Secondly it's simply bad advice. His argument is that because wreckless, unsafe, promisicuous same-sex sexual activity is dangerous (apparently we're supposed to believe that wreckless unsafe, promiscious opposite-sex sexual activity is A-ok), those who are in the closet should stay in the closet (which has been shown to cause health problems in and of itself). Essentially he's suggesting that one drink bleach to kill any bacteria that might have been on the food they just ate.
It's typical fear-mongering. I absolutely 100% believe you know this (if you were honestly too dumb to recognize this I seriously doubt you'd know how to so much as turn a computer on). Unfortunately, because it's in support of an agenda you support, you are willing to defend against what you KNOW is wrong.
---
Absolutely bago! Words were specifcially chosen that are known to illicit fear. It's such obvious fear-mongering. There is no reason to go out of one's way specifically to crete the illusion of danger unless one is doing it intentionally. It's the way of those with such an agenda though. The vast majority of the straight population are not concerned with the gay community so in order for the bigots to pursue their agenda they HAVE to scare the average straight person into fearing gay people. That's why you get lots of discussion of NAMBLA (which is flasely associated with the gay community), talk of "conversion," and assertions that gay men by and large have AIDs (I'm trained as an HIV/AIDs awareness educator by the red cross. If I made statements like Volokh's at a session, I'd surely lose my certification).
Apparently we didn't read the same article. Volokh never suggested anywhere that people should "stay in the closet." He never suggested that unprotected heterosexual sex is "A-ok." You are shamelesly attacking straw men of your own devising. I suppose there is not much point in continuing this, it's pretty clear that you have no interest whatsoever in bothering to understand what was said.
See in the article I read he said "If it weren't for the disproportionate and grave health danger from male homosexual activity, I'd think such encouragement to explore which relationships give people the most happiness would be positively quite good." In otherwords, it'd be ok for gay people to be in the relationships that would make them happy if it wasn't so "dangerous."

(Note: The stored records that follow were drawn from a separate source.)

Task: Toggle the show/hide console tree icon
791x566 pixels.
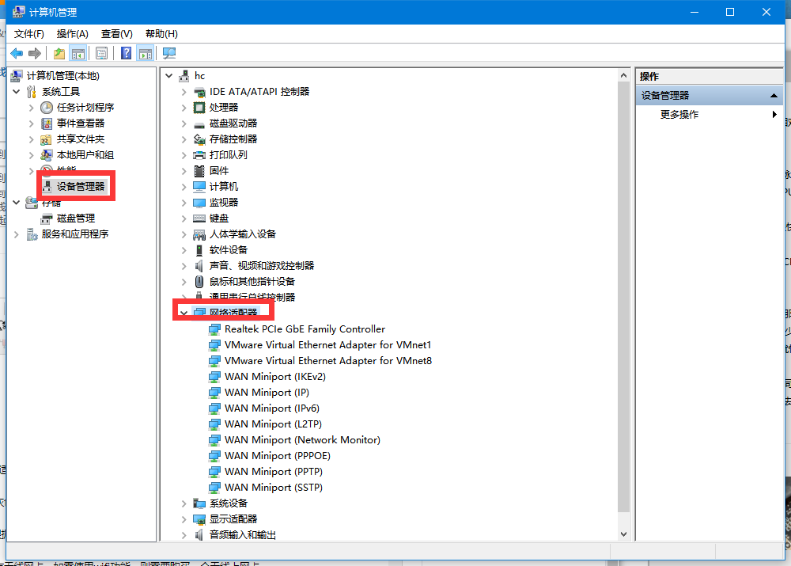Action: pos(78,53)
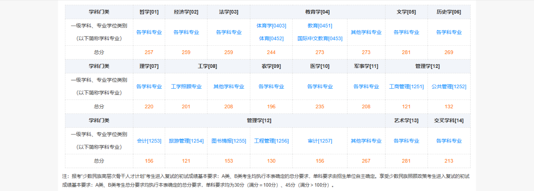This screenshot has width=534, height=191.
Task: Select the 会计[1253] link
Action: tap(149, 141)
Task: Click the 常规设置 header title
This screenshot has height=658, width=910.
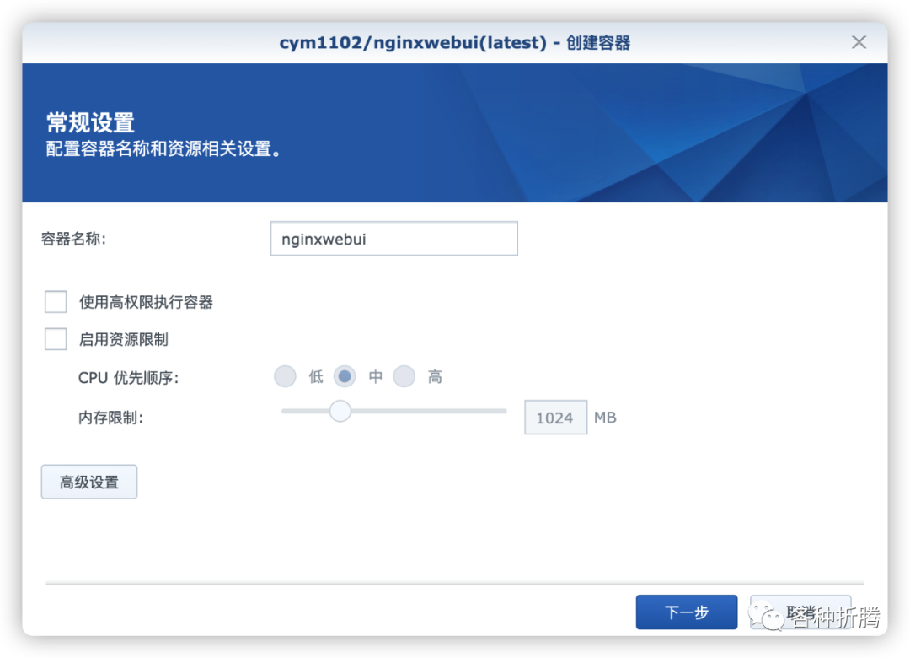Action: pyautogui.click(x=90, y=122)
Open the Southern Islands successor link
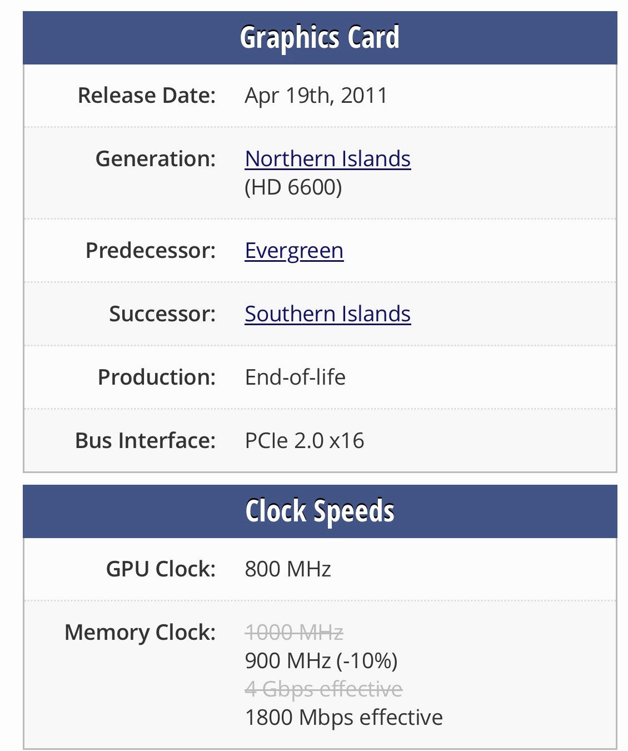628x751 pixels. (327, 314)
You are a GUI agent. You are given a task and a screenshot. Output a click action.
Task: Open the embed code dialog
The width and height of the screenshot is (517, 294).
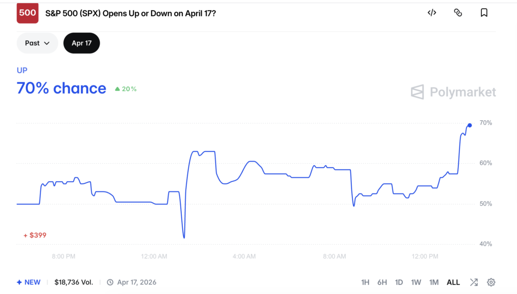(432, 13)
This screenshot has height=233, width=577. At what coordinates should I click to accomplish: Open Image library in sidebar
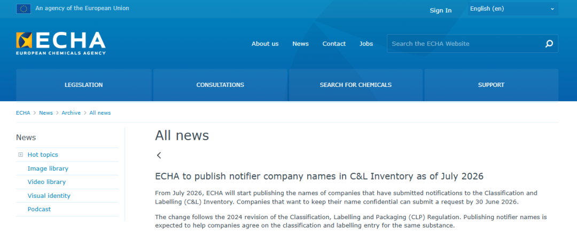pos(48,168)
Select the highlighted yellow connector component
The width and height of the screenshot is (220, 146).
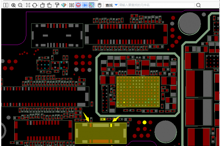tap(101, 133)
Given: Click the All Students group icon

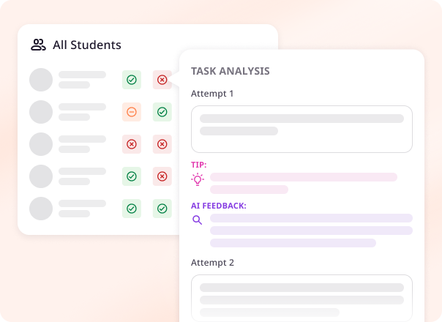Looking at the screenshot, I should point(38,45).
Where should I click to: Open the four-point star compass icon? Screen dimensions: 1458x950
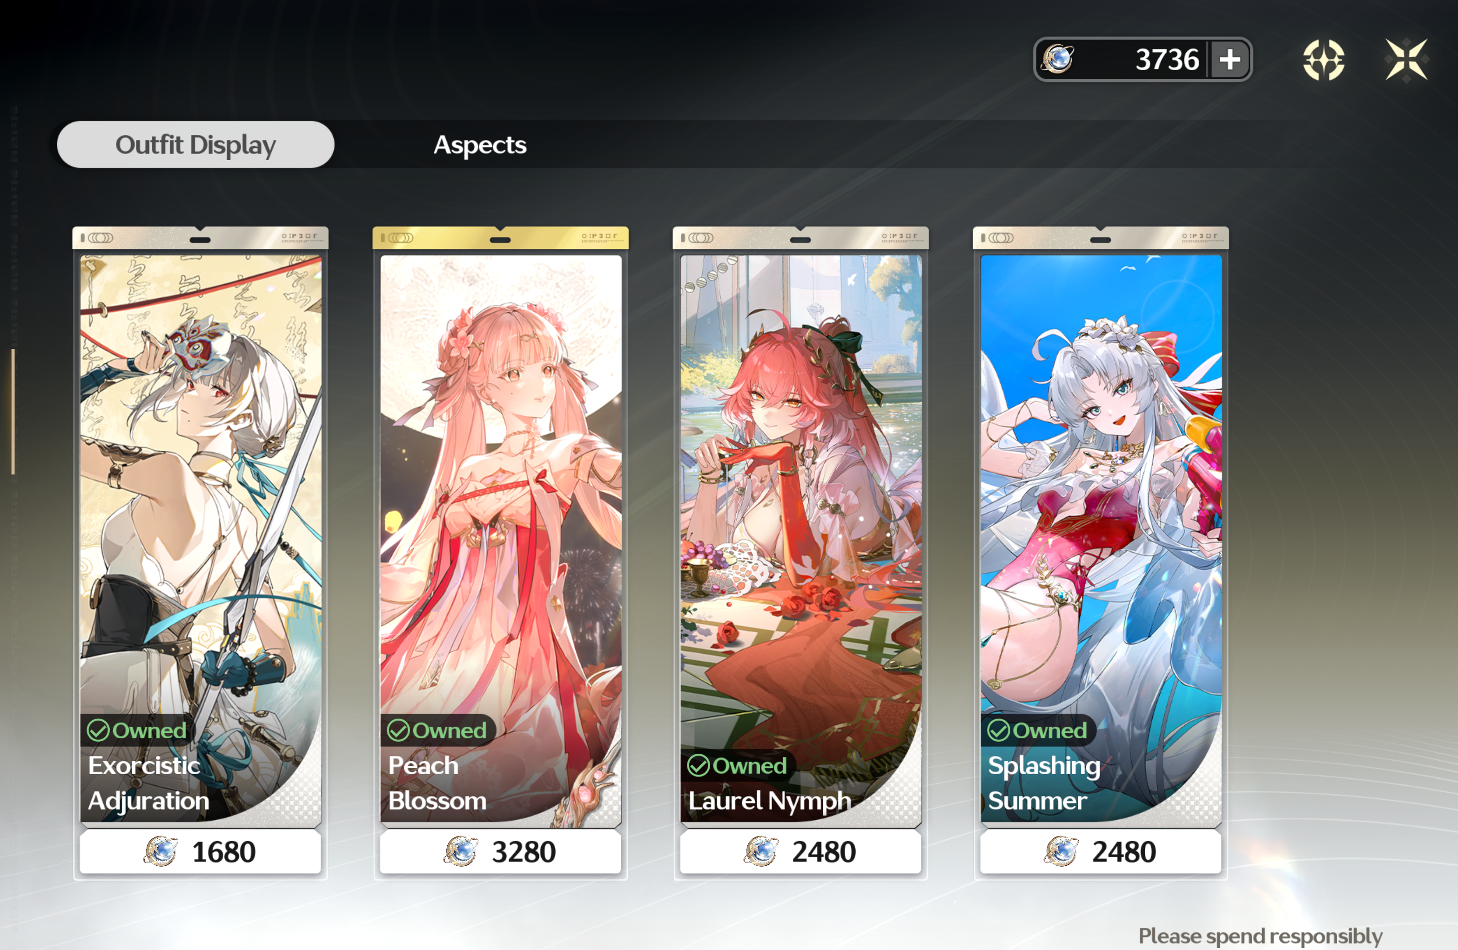1323,60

It's implied. If a gay person should stick to exclusively heterosexual sexual behvaior because gay behavior is so dangerous, then the only possible option is that heterosexual behavior is not dangerous. Were that not the the point he was trying to make there'd be no need to submit that people should refrain from one and practice the other.
I suspect you're right. You're clearly not going to acknowlege what was said. You might ask EV to change his posts though because with you sitting here claiming that he never said what I quote directly from while those articles are still on the web is really making you look very silly.
You're right again (in one way). I understand what was said, but you're 100% right I have no interest in doing the "reading between the lines" that you're doing. Why? because what's important isn't what was "meant" (as you claim), but rather what was said, because that's what most people will walk away with.
I'm with bago in awaiting your answer to he terminology used.
If there was no ill-intent, why would EV chose unclear and notoriously imflammatory words to make his "point." This is especially curious since there is a variety of terminology that could have been used to make the point you claim he was trying to make (which as best as I can tell is that all unsafe sex is bad) without blatantly using the language of the anti-gay movement.